*Your goal*
For each line below that includes the word "computer", make a copy.

☆ ☆ ☆ ☆ ☆ ☆ ☆

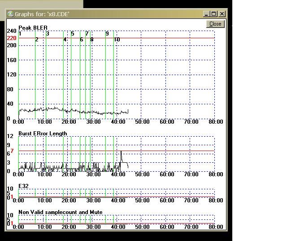This screenshot has width=287, height=241.
Task: Click track marker 3 in Peak BLER
Action: 48,34
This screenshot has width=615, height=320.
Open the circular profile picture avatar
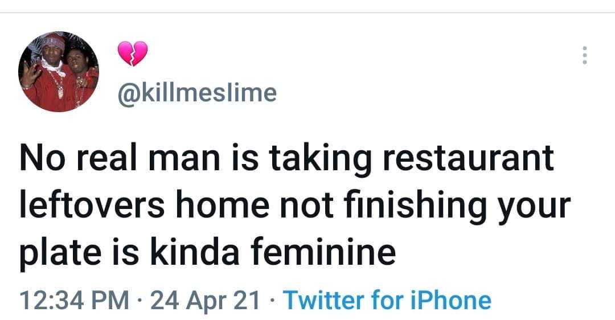click(59, 72)
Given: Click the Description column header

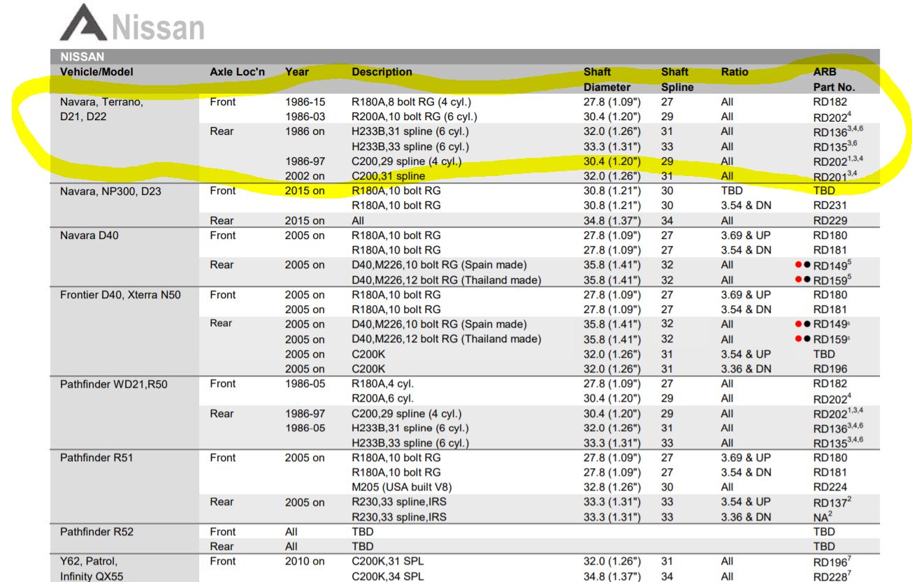Looking at the screenshot, I should [x=382, y=72].
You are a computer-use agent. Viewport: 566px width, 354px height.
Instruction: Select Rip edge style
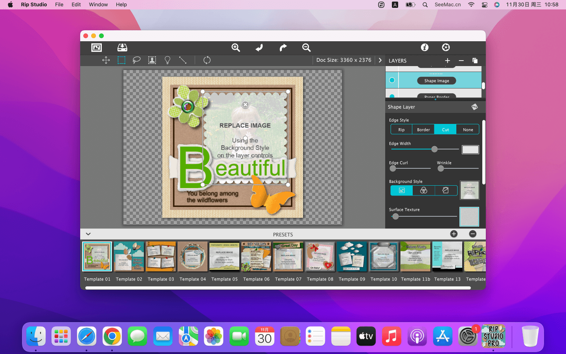point(401,129)
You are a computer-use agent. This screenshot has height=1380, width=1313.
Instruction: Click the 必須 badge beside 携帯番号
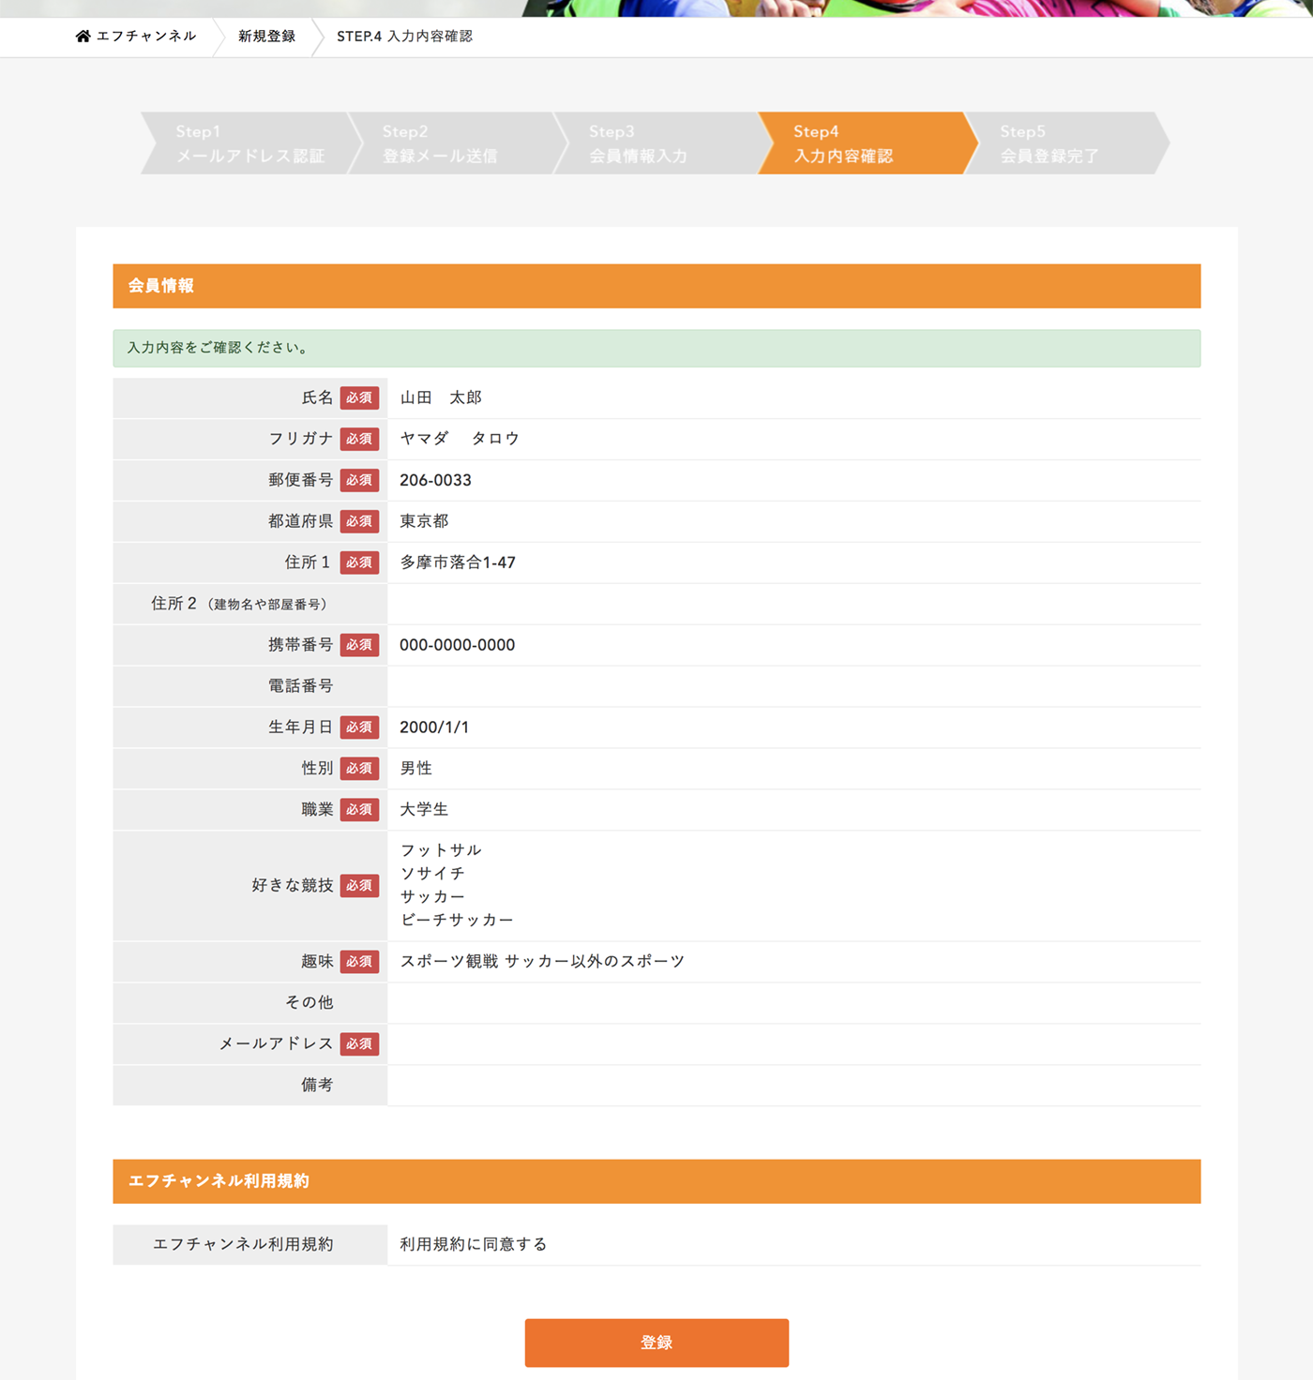[x=359, y=645]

☆ ☆ ☆ ☆ ☆ ☆ ☆

*Task solution*
You are a computer-use agent. Viewport: 566px width, 354px height.
You are a computer-use agent. This screenshot has height=1380, width=1313.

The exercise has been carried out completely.